WHAT TO WORK ON:
Exactly reproduce the lines from the one holding "Where should I" through the end of the records, including both boundary lines but no pictures.

Extracted records:
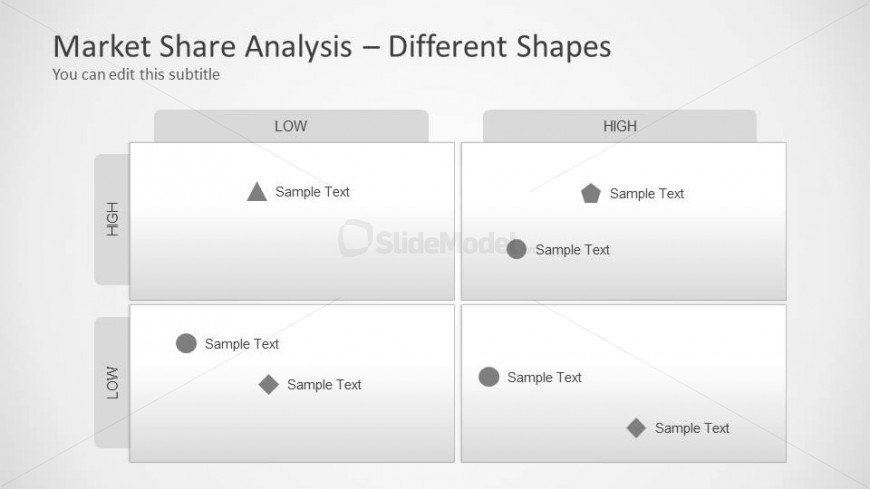870x489 pixels.
Task: Click the vertical LOW row label
Action: point(112,382)
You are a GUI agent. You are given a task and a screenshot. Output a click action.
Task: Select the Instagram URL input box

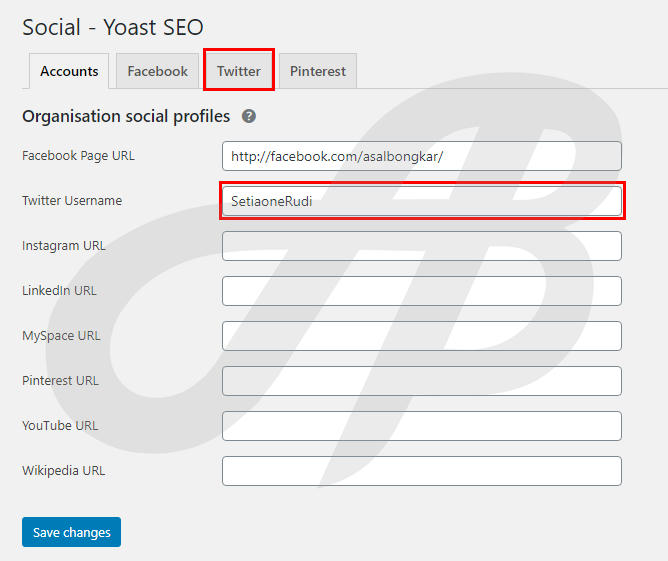[x=422, y=246]
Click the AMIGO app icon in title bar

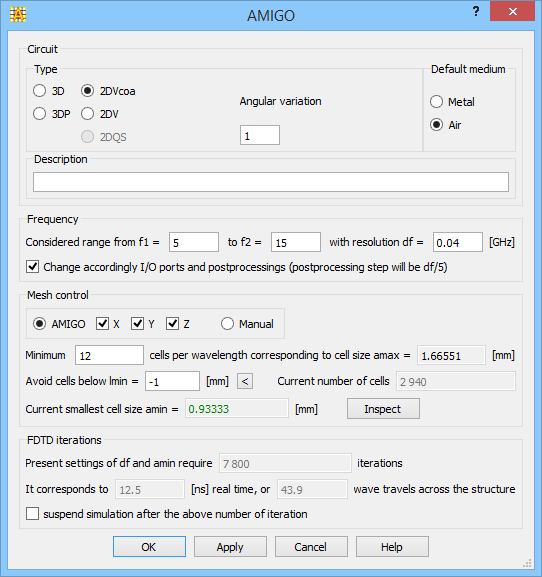18,15
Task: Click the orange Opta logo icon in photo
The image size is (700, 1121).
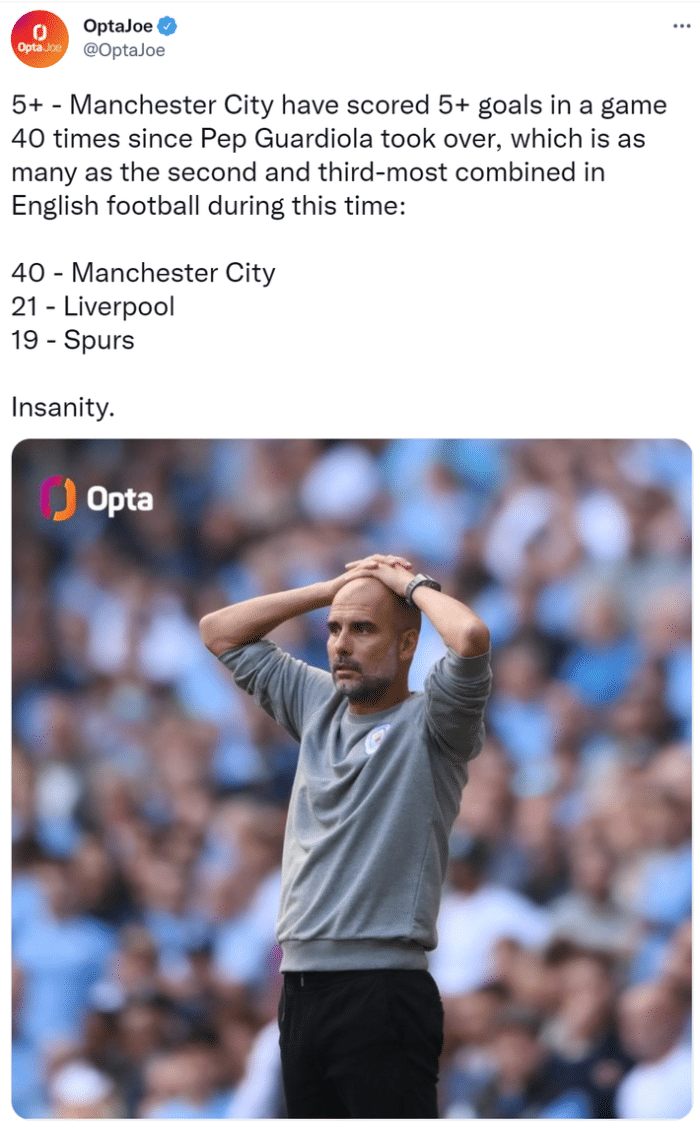Action: (58, 497)
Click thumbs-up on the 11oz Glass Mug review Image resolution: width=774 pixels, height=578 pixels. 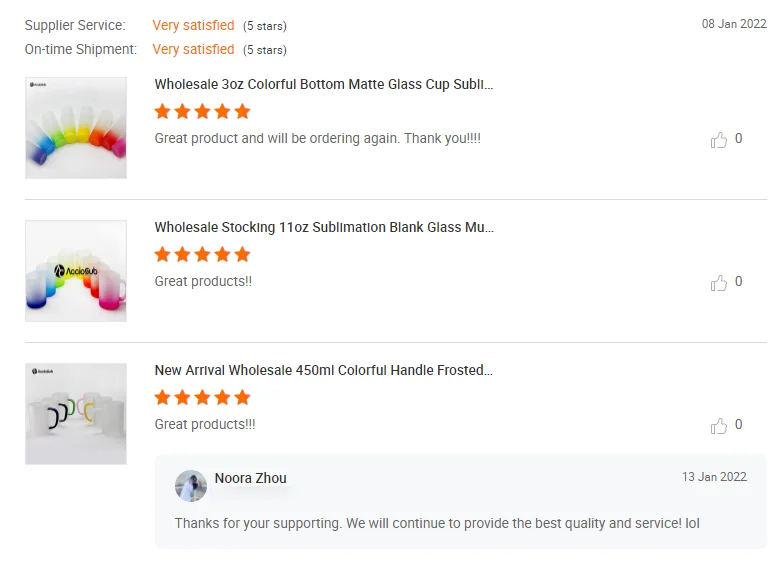point(719,283)
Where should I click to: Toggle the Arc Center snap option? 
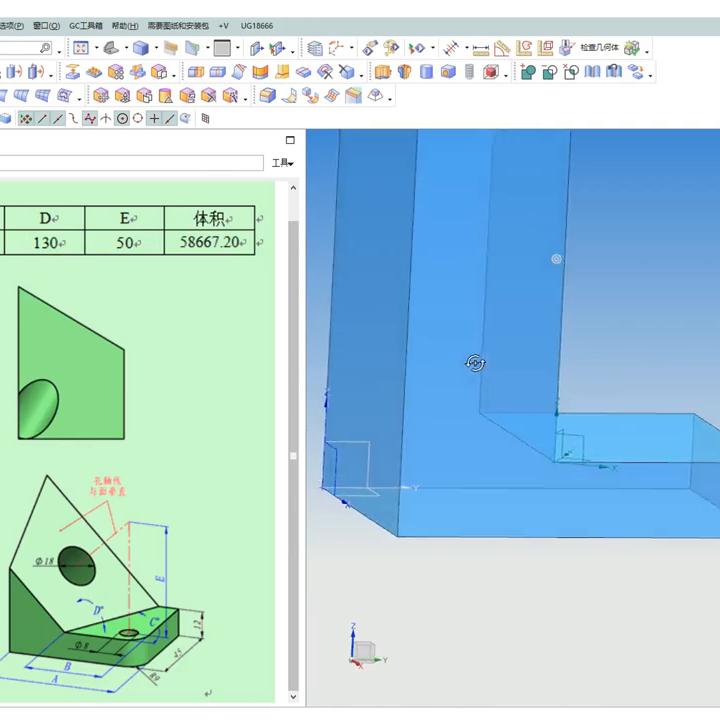tap(122, 119)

ANSWER BOX:
Where should I click to: Toggle the Arc Center snap option? 
tap(122, 119)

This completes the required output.